Saturday, March 21, 2015

PCSK9 Inhibitors as Cholesterol Drugs

PCSK9 Inhibitors as Cholesterol Drugs

What is PCSK9?

Proprotein convertase subtilisin/kexin type 9, also known as PCSK9, is an enzyme that in humans is encoded by the PCSK9 gene. PCSK9 has medical significance because it acts in cholesterol homeostasis. Drugs that block PCSK9 can lower low-density lipoprotein cholesterol (LDL-C), and are beginning Phase III clinical trials to assess their safety and efficacy in humans, and to determine if they can improve outcomes in heart disease.

PCSK9 Inhibitors

Two PCSK9 inhibitors, alirocumab and evolocumab, are in late-stage clinical development, because of their ability to lower LDL-C in patients for whom other treatments have been ineffective.
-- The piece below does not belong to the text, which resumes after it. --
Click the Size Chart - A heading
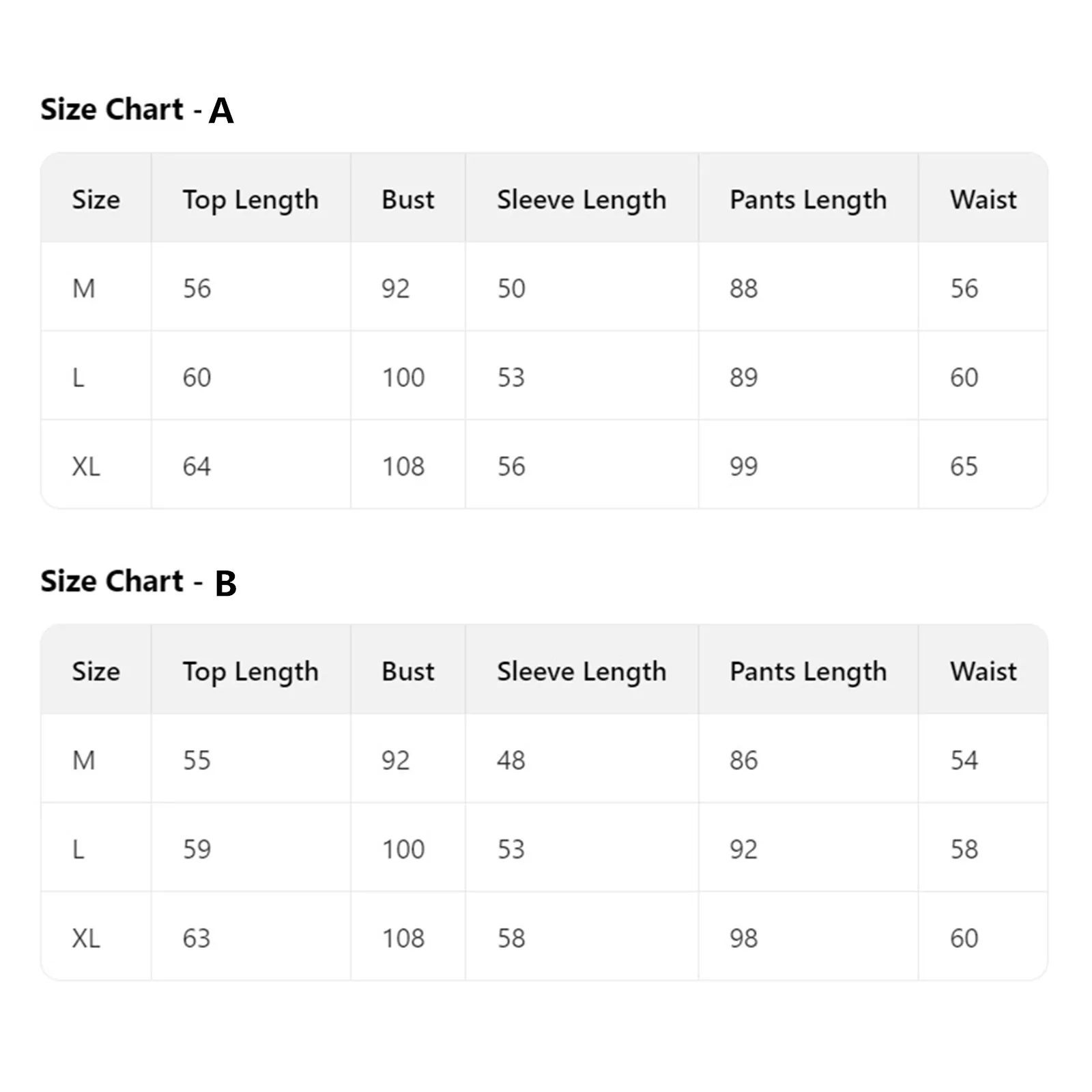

Both of them are as the name suggest, -umab or monoclonal antibodies.

Costly than Statins

PCSK9 inhibitors will undoubtedly be a more costly treatment option than the current standard LMT, statins, which are a largely generalized class.

Trials and Results

The clinical trials for each of the PCSK9 inhibitors in development were designed to evaluate the long-term safety and tolerability of evolocumab (OSLER) and alirocumab (ODYSSEY) in high CVD-risk patients with hypercholesterolemia not effectively controlled with their current lipid-modifying therapy (LMT). The clinical trials for both alirocumab and evolucumab were global and included a broad cross-section of subjects-all of whom had difficult-to-treat hypercholesterolemia. The studies cut across all demographic categories, including age, race, nationality and economic status. Each drug lowered LDL-C by about 60% and decreased the rate of CVD events, including heart attack, heart failure leading to hospitalization and death, by about 50%.

Advantages

The advantage of PCSK9 inhibitors is that dosing will only involve a subcutaneous injection either once or twice per month. Patients will receive pre-filled syringes that they can easily administer at home.

Side-Effects

Overall, patients treated with PCSK9 inhibitors had higher rates of nonspecific side effects, such as arthralgia, headache, limb pain and fatigue, compared with placebo-treated patients. There were also more injection-site reactions in subjects treated with PCS9 inhibitors. Moreover, 1% to 1.5 % of patients experienced treatment-related neurocognitive effects, mainly confusion and some memory loss.

Evolocumab (Repatha) is developed by Amgen and Alirocumab (Praluent) is Sanofi and Regeneron product.